Hot 8 Brass Band – Vicennial – 20 years of the Hot 8 Brass Band
(TruThoughts TRUCD/LP318. Review by Daniel Bergsagel)
Oh, the memories. As a rookie structural engineer in 2007 one of my less glamorous tasks was to recalibrate the office’s vibration instrumentation equipment.Locked away in a basement for two weeks becoming vitamin D deficient, my supervisor took pity and left me some CDs to keep me entertained. Listening to Rock With the Hot 8 on repeat just after its Tru Thoughts release shaped my musical tastes forever, and Vicennial… is a glorious celebration of 20 years of the Hot 8 – an album of nostalgia for the band as well as for me.
As with most Hot 8 songs, the album opens with the rumblings of leader Bennie Pete’s sousaphone and the passionate cries and claps of his band on What’s My Name (Rock with the Hot 8), full of irresistible participation. Its the song with which they carved their niche, mixing powerful brass with hip hop and funk references from P-Funk and Dr Dre. Vicennial pulls strongly from that debut album of the same name, with the first three tunes revisiting the material but with a less instrumental, more vocal approach than the originals: Get Up has a sparser arrangement leaving more time for percussion and vocals and less for close horn harmonies; Sexual Healing a short snippet of a reminder of their success, weighing in at a poppy under 3 minutes long.

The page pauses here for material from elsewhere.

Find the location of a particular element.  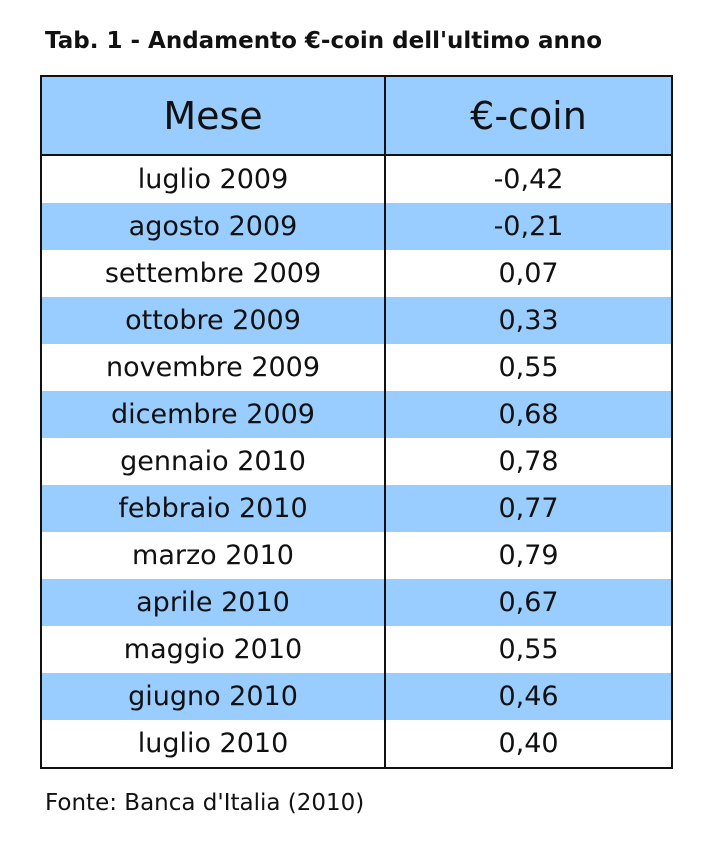

header-row: Mese €-coin is located at coordinates (356, 116).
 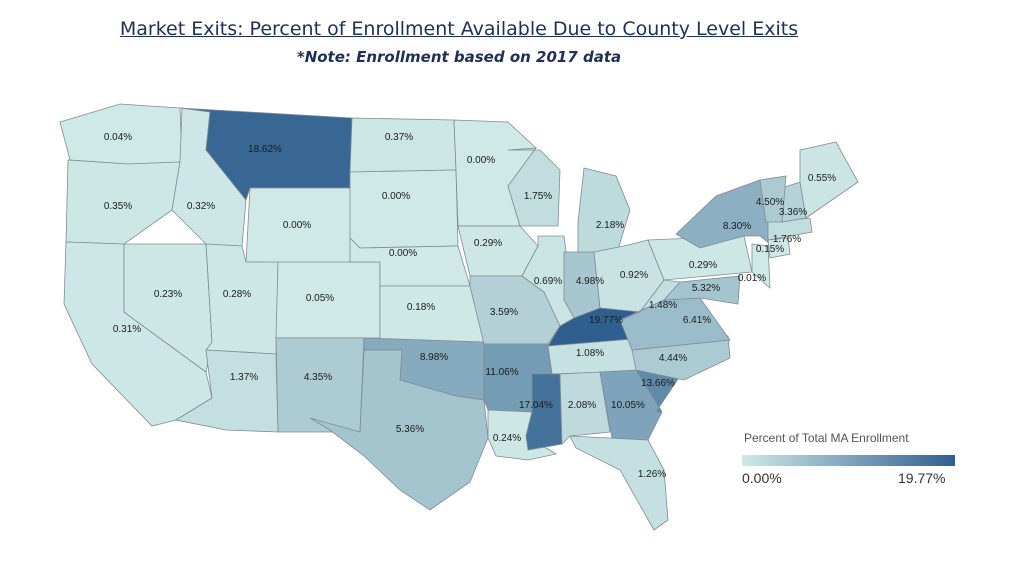 What do you see at coordinates (610, 226) in the screenshot?
I see `state-label-mi: 2.18%` at bounding box center [610, 226].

With these Hot 8 hits come some new recordings too. Royal Garden Blues is a tight Dixieland classic written nearly a century ago with neat solos and a Big Easy feel, closely followed by the rare non-brass band ripple of Blaxploitation guitar at the beginning of new storming soul cover Papa was a Rolling Stone, complete with an excellent vocal performance from Frank Wricks. There’s also the more restrained colliery band feel arrangement of another70s Temptations hit Just My Imagination.
Like all good retrospectives they don’t only return to their debut album, there are also high energy trips to their previous release Tombstone, and an ode to home from The Life and Times Of…. Vicennial… feels as much a celebration of the band’s music as of the band’s resilience, having stayed together even though four band members lost their lives and one his legs. Of those missing perhaps most telling is the lasting legacy of former trombonist Joseph Williams on the band. In memoriam his grandmother sings trad classic We Shall Walk Through the Streets of the City, joined by an uncle and his brother in the band, but its in his two creative contributions that he left his mark. The irresistable triumphant swagger of Williams original Rastafunk is very much the essence of the genre-hopping Hot 8, here switching into a beautifully clean brass arrangement of Stevie Wonder’s The Break of Dawn – It’s Real a ground swell of soaring trumpets and groaning trombones.
Vicennial… is not a polished recording – its simple, raw and soulful and revels in its low-tech one-take authenticity. As an anniversary retrospective it certainly has one foot firmly planted in the glorious past. Yet its also a reminder of the musical landscape they, along with Youngblood brassband have helped shape and popularise the funk hip hop brass-band sound in the US and beyond, with bands like Riot Jazz, Hackney Colliery Band,Young Pilgrims and Brass Funkeys popping up over the UK in Manchester, Scotland and London.
The Hot 8 brass band are on tour in the UK until the 10th of November when they finish at their home from home London venue The Garage (Details). For those who enjoy boisterous brass band boogies you’d be fool to miss them.